AI News

Meta signs agreement with AWS to power agentic AI on Amazon's Graviton chips

Lucky Wankhede

Chief AI Architect

Apr 24, 2026 9 min read

Meta signs agreement with AWS to power agentic AI on Amazon's Graviton chips

Amazon AWS and Meta have expanded a long-running partnership: Meta will deploy AWS Graviton processors at very large scale to help power the CPU-intensive layers behind its AI stack—including the orchestration and services that sit around frontier models. GPUs remain central to training huge models, but agentic AI is pushing new demand for efficient, high-throughput compute for reasoning, search, code generation, and multi-step workflows.

Key takeaways

Scale first: The deployment is described as starting with tens of millions of Graviton cores, with room to grow as Meta’s AI footprint expands.
Top-tier Graviton footprint: Meta is positioned as one of the largest Graviton customers in the world—evidence that Arm-based cloud CPUs are now “main character” infrastructure, not a niche experiment.
Bedrock and the broader AWS AI stack: The announcement frames the deal as building on Meta’s existing use of AWS services—including Amazon Bedrock at scale—for the next generation of AI products.
Agentic workloads are hybrid: The story is not “CPUs replace GPUs”; it is that modern AI systems need both—accelerators for model math, and very strong general-purpose fleets for everything wrapped around it.

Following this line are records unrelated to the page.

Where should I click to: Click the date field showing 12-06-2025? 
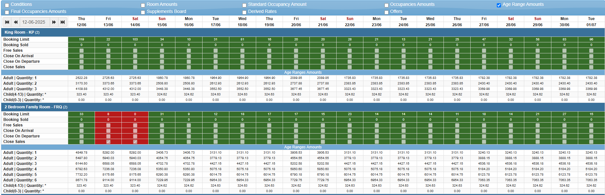click(35, 22)
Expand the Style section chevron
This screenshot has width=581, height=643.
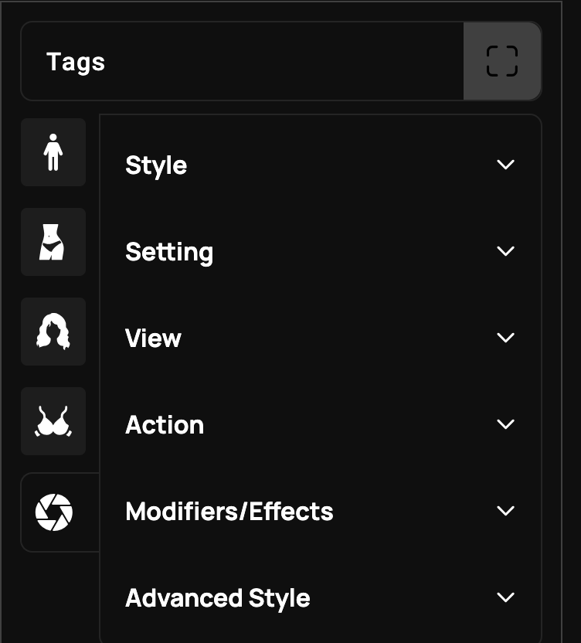(x=505, y=165)
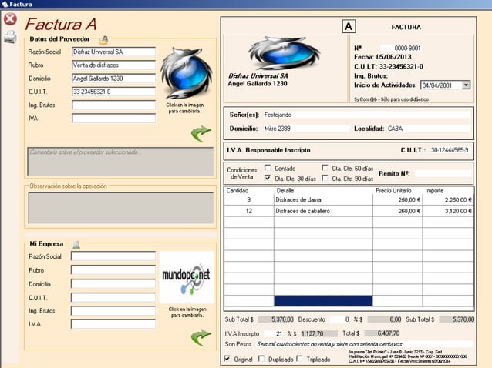Focus the Mi Empresa Domicilio field
Screen dimensions: 492x368
pyautogui.click(x=113, y=284)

Why agentic AI changes the CPU calculus

Classic chatbots mostly moved tokens through a model. Agentic systems add loops: plan → call tools → verify → retry → aggregate context → enforce policies. At Meta’s traffic levels, those steps create billions of interactions that must be scheduled, authenticated, cached, and coordinated. That work is often CPU-shaped: parallelizable control planes, serialization, RPC fan-out, feature preparation, and low-latency glue between services.

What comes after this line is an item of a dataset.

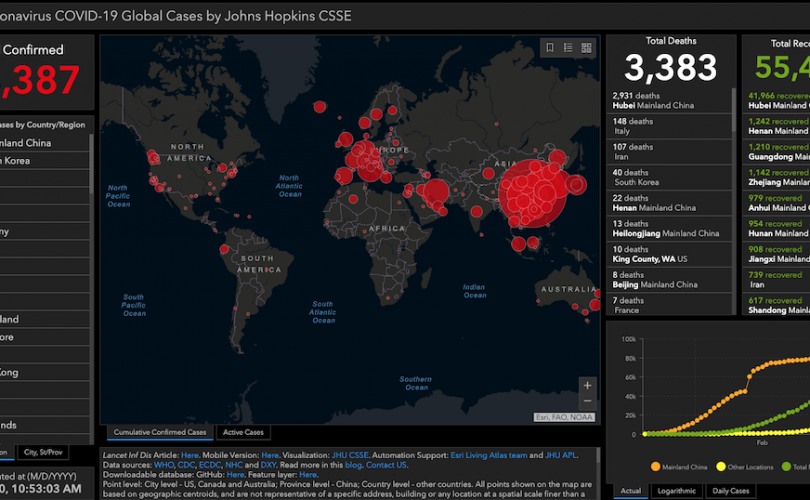Open the map bookmarks icon

pos(549,47)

AWS’s narrative is straightforward: if you want agentic experiences to feel instant and reliable, you need silicon and networking that are tuned for throughput per dollar and energy per useful operation, not only peak FP16 on a single box.

What AWS highlighted about Graviton5

Amazon’s materials emphasize Graviton5 as a purpose-built step forward—very high core counts, a substantially larger cache versus the prior generation (claimed to reduce cross-core communication delays by up to roughly a third in relevant paths), and platform integration aimed at predictable performance for data-heavy pipelines.

192 cores (as described in AWS’s announcement narrative) and a much larger cache budget tuned for data movement between cores.
Up to ~25% better performance than the prior Graviton generation in AWS’s positioning—always validate on your own benchmarks.
Built on a 3 nm-class process in AWS’s storytelling: smaller transistors generally help perf/Watt when the architecture is coherent end-to-end.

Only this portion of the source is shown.